▸ Your instructions
Using the data below, copy every line that contains the word "agent".

▸ Supplied material
****************************************

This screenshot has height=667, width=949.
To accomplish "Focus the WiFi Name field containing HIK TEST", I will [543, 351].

****************************************

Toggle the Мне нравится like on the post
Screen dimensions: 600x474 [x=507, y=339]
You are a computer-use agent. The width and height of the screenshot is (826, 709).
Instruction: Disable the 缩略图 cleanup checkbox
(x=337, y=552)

****************************************

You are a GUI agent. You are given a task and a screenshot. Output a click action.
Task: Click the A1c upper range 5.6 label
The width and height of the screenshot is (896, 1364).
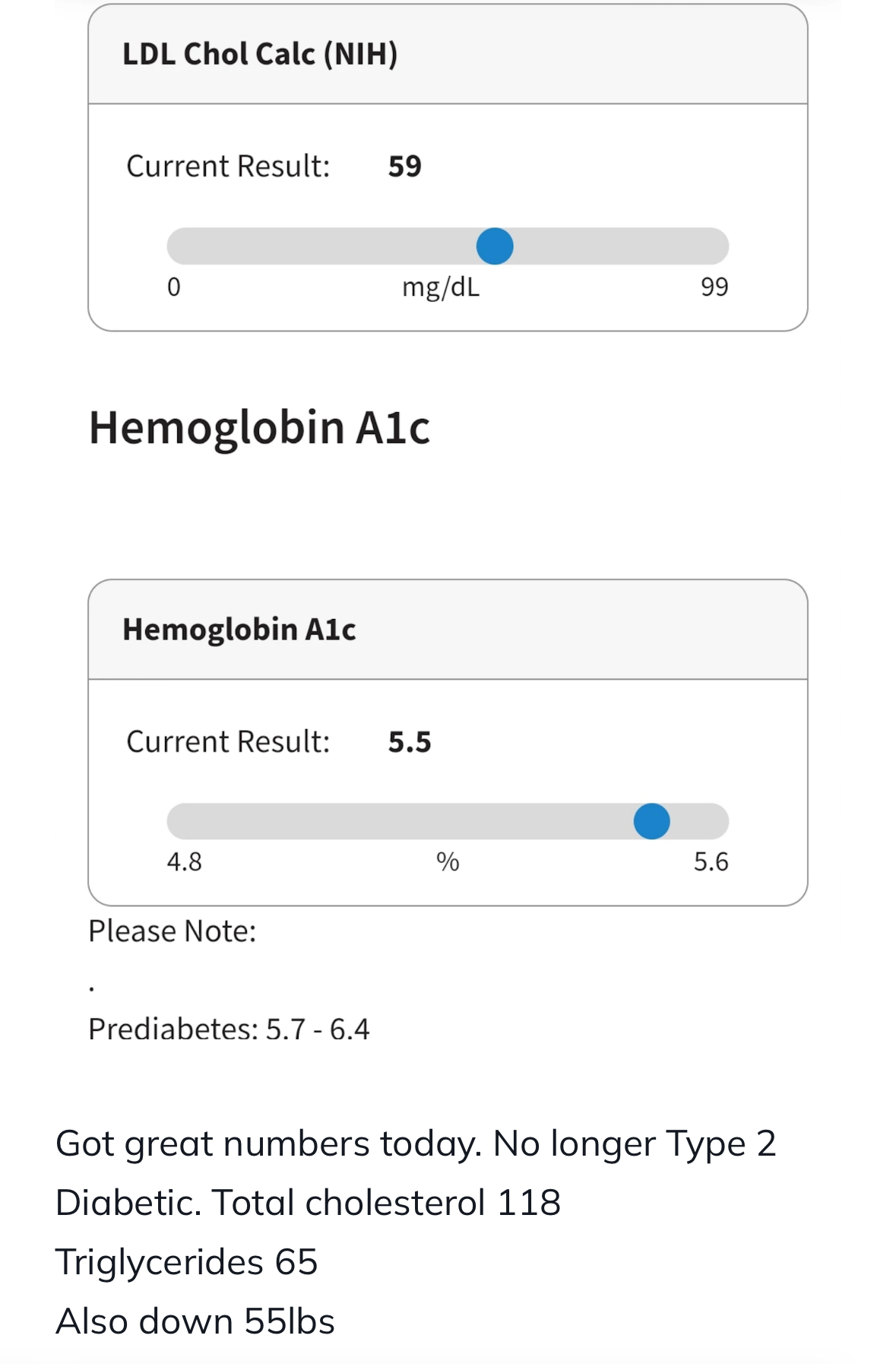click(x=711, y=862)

****************************************

▸ Your response
You are a computer-use agent. The width and height of the screenshot is (826, 709).
You are a GUI agent. You are given a task and a screenshot. Output a click action.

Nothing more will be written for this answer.